Michael Hiltzik, Los Angeles Times on

Published in Business News

Of course, now, what with the Pfizer vaccine having received formal approval from the Food and Drug Administration and the federal government accepting no substitutes for healthcare workers getting the shots, the 153 Houston workers who quit rather than get vaccinated may have to go scraping for jobs.

In any case, the hospital says that the 153 resigning or fired workers represented about 0.6% of the hospital's nearly 25,000 employees.
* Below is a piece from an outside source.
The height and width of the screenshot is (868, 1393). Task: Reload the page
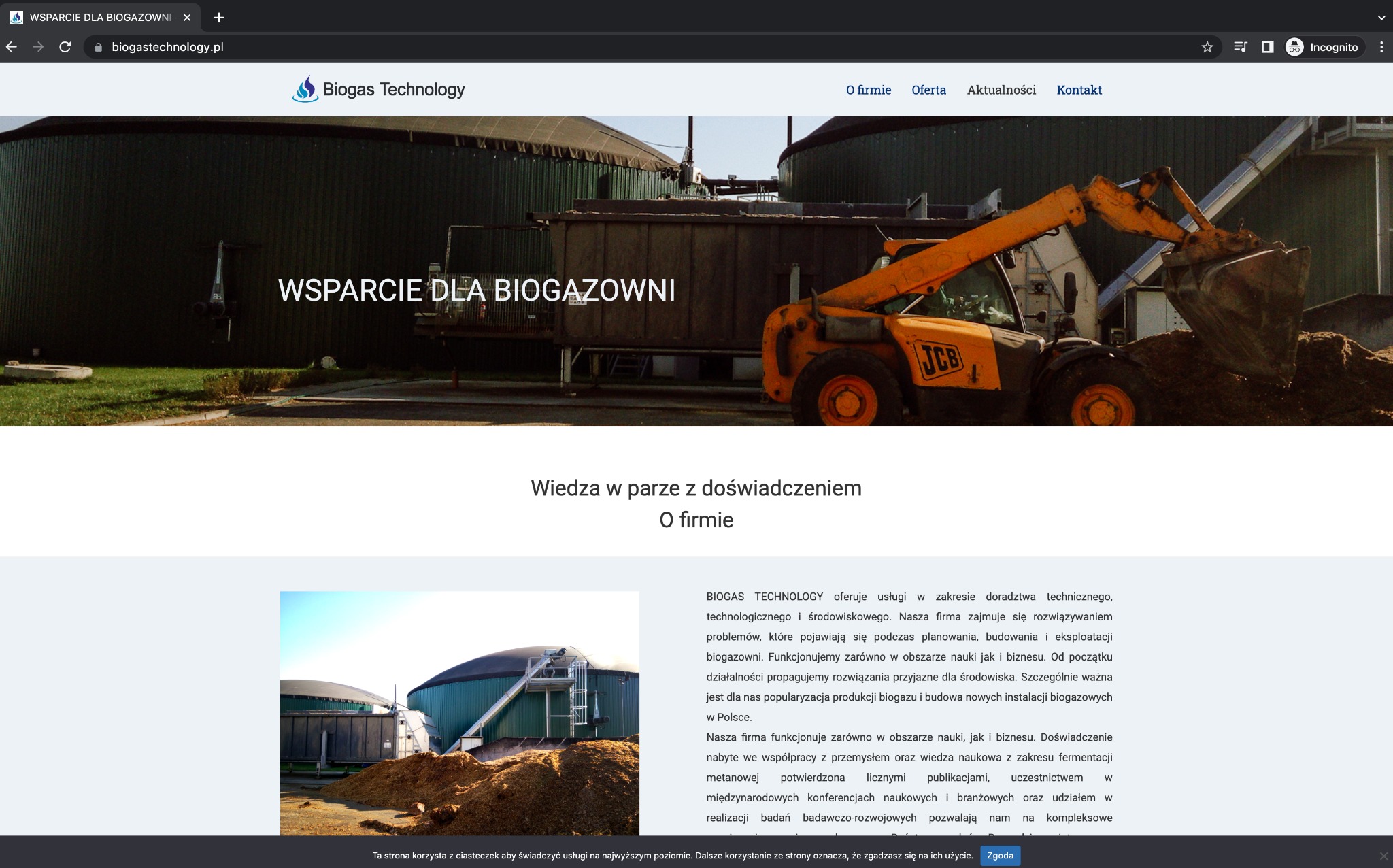click(x=65, y=46)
Reports from news sources and social media reflect a similar order of magnitude, or less. The most prominently reported case involves Lewis County General Hospital in rural upstate New York. There, the resignations of six employees and the possibility that seven others would refuse to get vaccinated will force the hospital to temporarily "pause" maternity services starting next week, according to hospital officials.

This will cause an inconvenience for the community but probably not a crisis. The hospital delivers about 200 babies a year, well below the state average of more than 1,000 or the national average of almost 600. Hospitals with functioning maternity departments are 15 and 30 miles away.
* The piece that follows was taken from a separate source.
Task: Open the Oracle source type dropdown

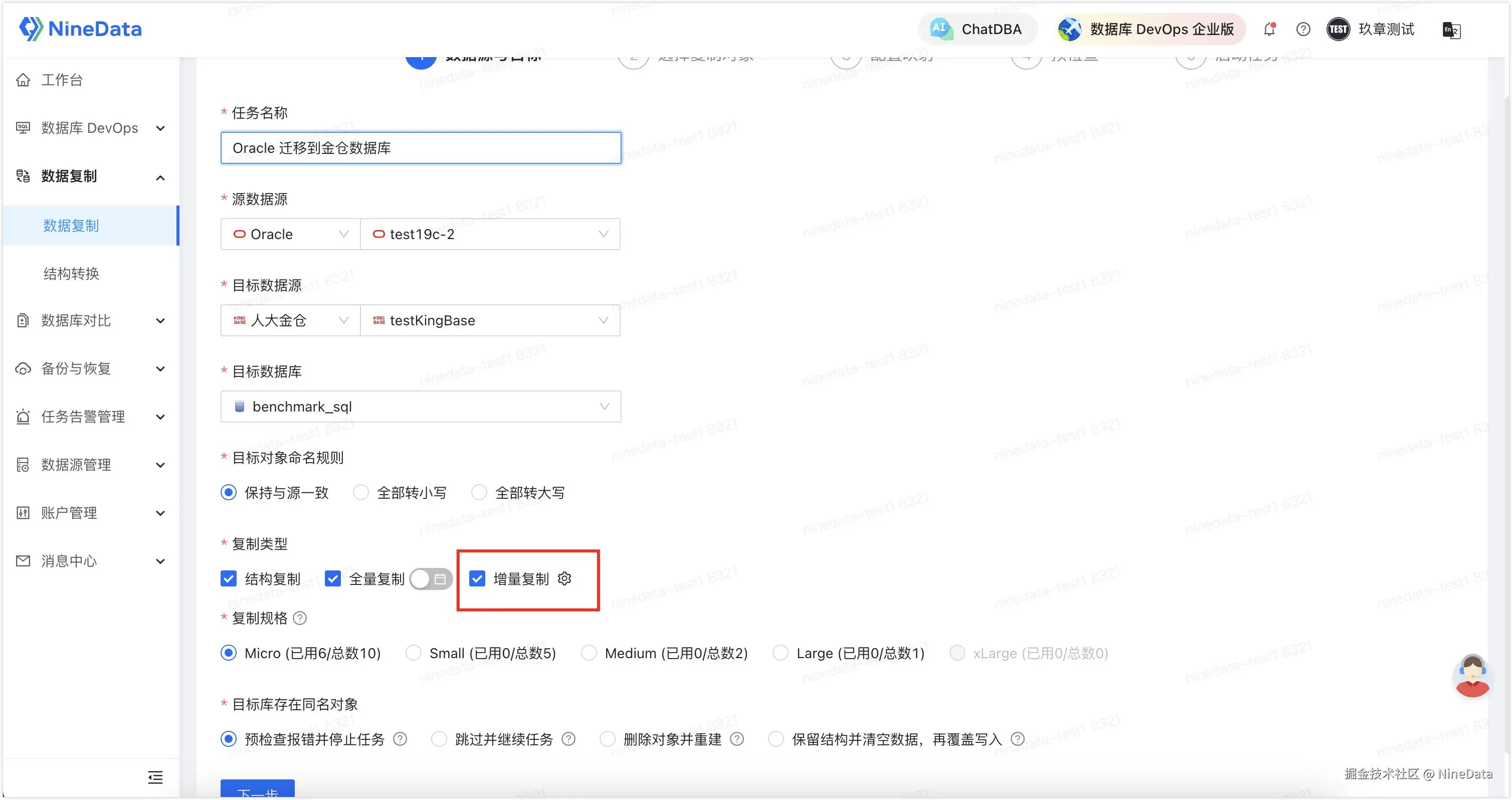Action: point(291,234)
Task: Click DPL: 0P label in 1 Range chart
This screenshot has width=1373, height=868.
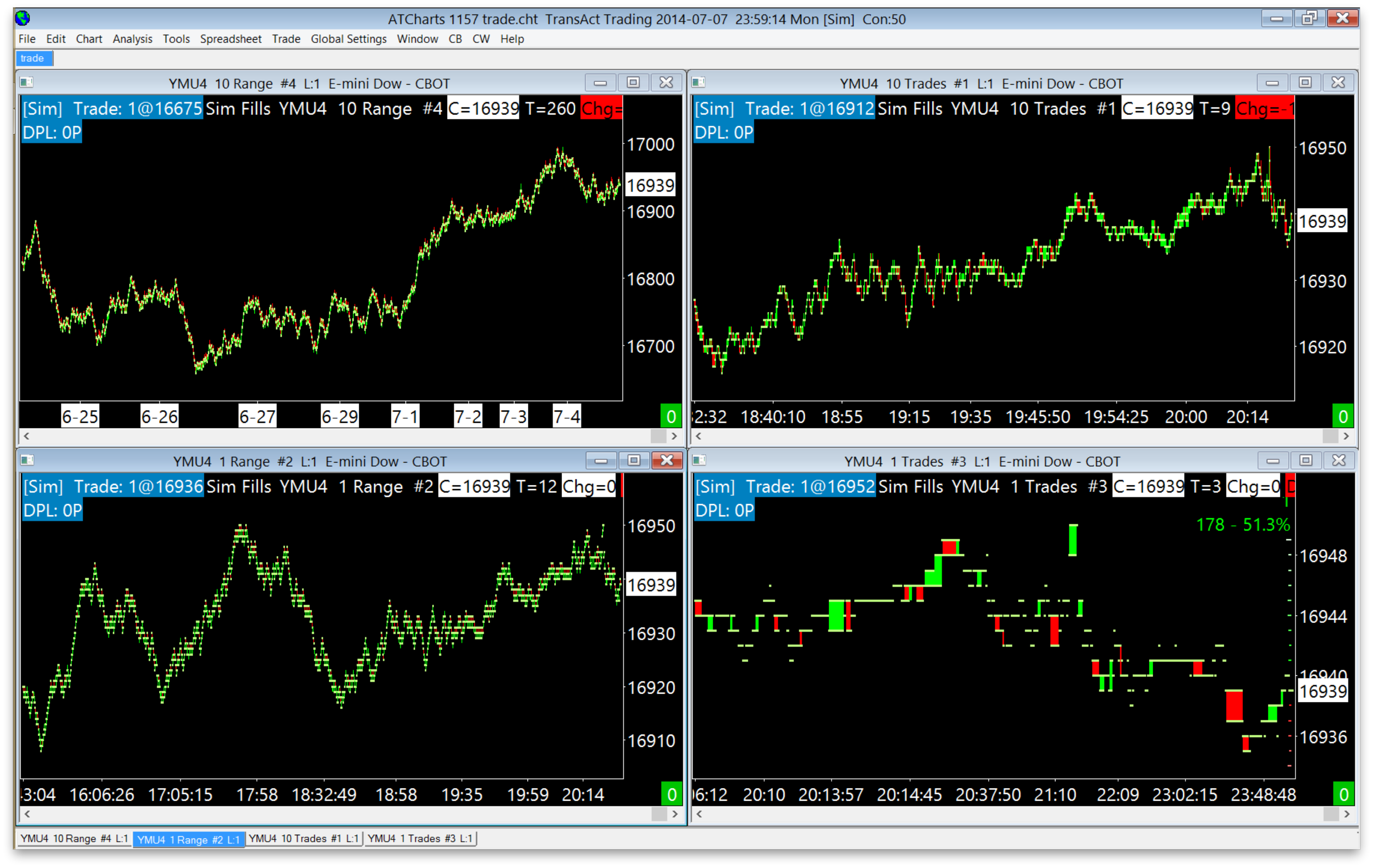Action: pos(52,510)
The hospital administrators say about 20 of their unvaccinated clinical staffers have resigned since New York state imposed a vaccine mandate on healthcare workers, but 73% of the health system's 650 employees are vaccinated. That's a better rate than in the region as a whole: Lewis County's overall vaccination rate of 40% is among the lowest in the state.

The county also has the highest COVID test positivity rate in the state, officials said. The region has had a problem finding professional staff for its healthcare facilities for a long time, possibly due to its remoteness.

 

The other big yarn making its way around the internet concerns a Lt. Col. Paul Douglas Hague, who is supposedly a 19-year veteran stationed at Ft. Bragg, N.C.

According to a letter purportedly sent to his superiors and tweeted out by a woman who says she's his wife, Katie Phipps Hague, the Army officer is resigning his commission to protest the "unlawful, unethical, immoral, and tyrannical order to sit still and allow a serum to be injected into my flesh against my will and better judgment."

The letter goes on to grouse at "an ideologically Marxist takeover of the military and United States government at their upper echelons."